We knew the type of education and viral burden of 380 participants (95%) in the DEBATE study. Education was dichotomized according to schooling: Finnish elementary school only (duration 6 to 8 years or less, n=142) vs. 9 or more years of education (n=238). Viral burden was defined as low (only one seropositivity, n=48), medium (two seropositivities, n=227) or high (three seropositivities, n=105). There was a significant inverse relationship (p=0.0001) between education and viral burden: 38.0% (n=54) and 21.4% (n=51) of those with low and higher education, respectively, had high viral burden.
There tended to be more ApoE4 carriers among those with low education, but nominal significance level was not reached (p=0.06). In multivariate analyses (adjusted for age, sex, diabetes, history of myocardial infarction, and cardiovascular risk factors) less schooling was significantly associated with ApoE4 (OR 1.59, 95% CI 1.01 to 2.52) and high viral burden (OR 2.14, 95% CI 1.37 to 3.35).

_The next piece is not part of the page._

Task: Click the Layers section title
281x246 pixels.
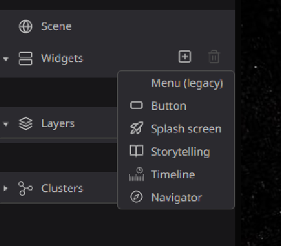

The relationship between viral disease and dementia has been controversial but we suggest that higher viral pathogen burden among individuals with less schooling may partially explain the association between education and dementia.
References
1. Ngandu T, von Strauss E, Helkala E-L, et al. Education and dementia. What lies behind the association? Neurology 2007;69:1442-1450.
2. Strandberg TE, Pitkala K, Eerola J, Tilvis R, Tienari PJ. Interaction of herpesviridae, APOE gene, and education in cognitive impairment. Neurobiol Aging. 2005;26:1001-1004.
3. Itzhaki RF, Wozniak MA. Herpes simplex virus type 1, apolipoprotein E, and cholesterol: a dangerous liaison in Alzheimer's disease and other disorders. Prog Lipid Res. 2006;45:73-90.
4. Aiello AE, Haan M, Blythe L, Moore K, Gonzalez JM, Jagust W. The influence of latent viral infection on rate of cognitive decline over 4 years. J Am Geriatr Soc 2006;54:1046-1054.
5. Dowd JB, Haan MN, Blythe L, Moore K, Aiello AE. Socioeconomic gradients in immune response to latent infection. Am J Epidemiol 2007 Sep 14; (Epub ahead of print).
Disclosure: The authors report no conflicts of interest.